● Work to complete:
Reproduce the lines below, from the line with "The width and" up to and including the line with "Screen dimensions: 303x230". Leave out any pictures.

● Input:
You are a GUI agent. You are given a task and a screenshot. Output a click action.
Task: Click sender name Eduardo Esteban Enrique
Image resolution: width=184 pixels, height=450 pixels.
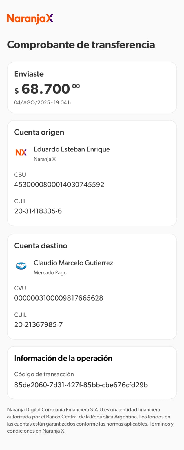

==

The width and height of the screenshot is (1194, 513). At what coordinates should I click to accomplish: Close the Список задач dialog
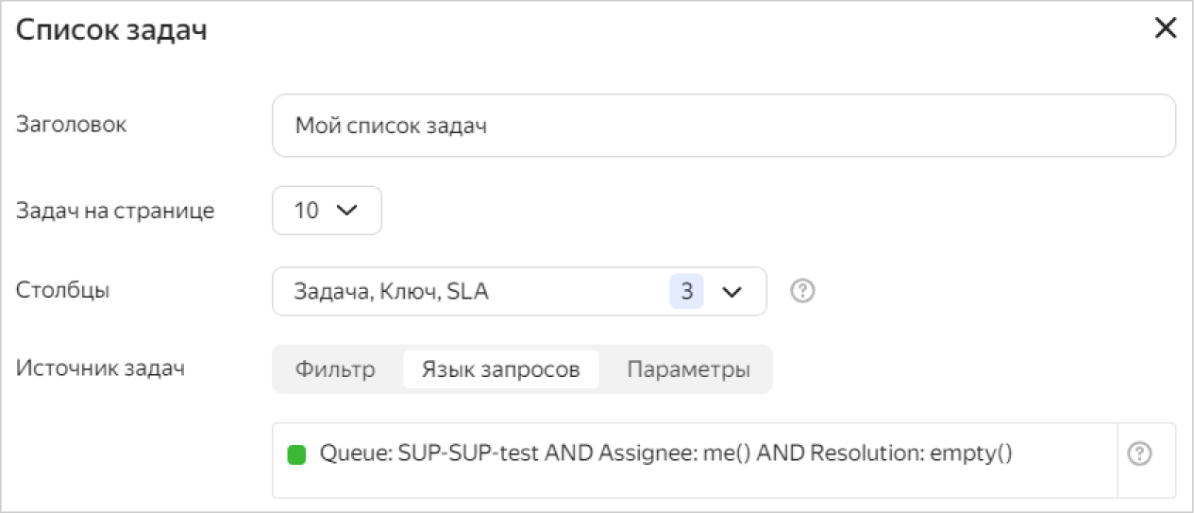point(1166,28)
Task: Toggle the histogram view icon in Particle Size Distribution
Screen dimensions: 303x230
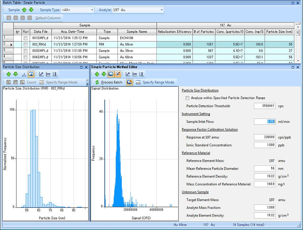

● Exercise output:
The width and height of the screenshot is (1194, 513). At what coordinates should I click to accomplish: Close the Список задач dialog
point(1166,28)
Task: Toggle the histogram view icon in Particle Size Distribution
Screen dimensions: 303x230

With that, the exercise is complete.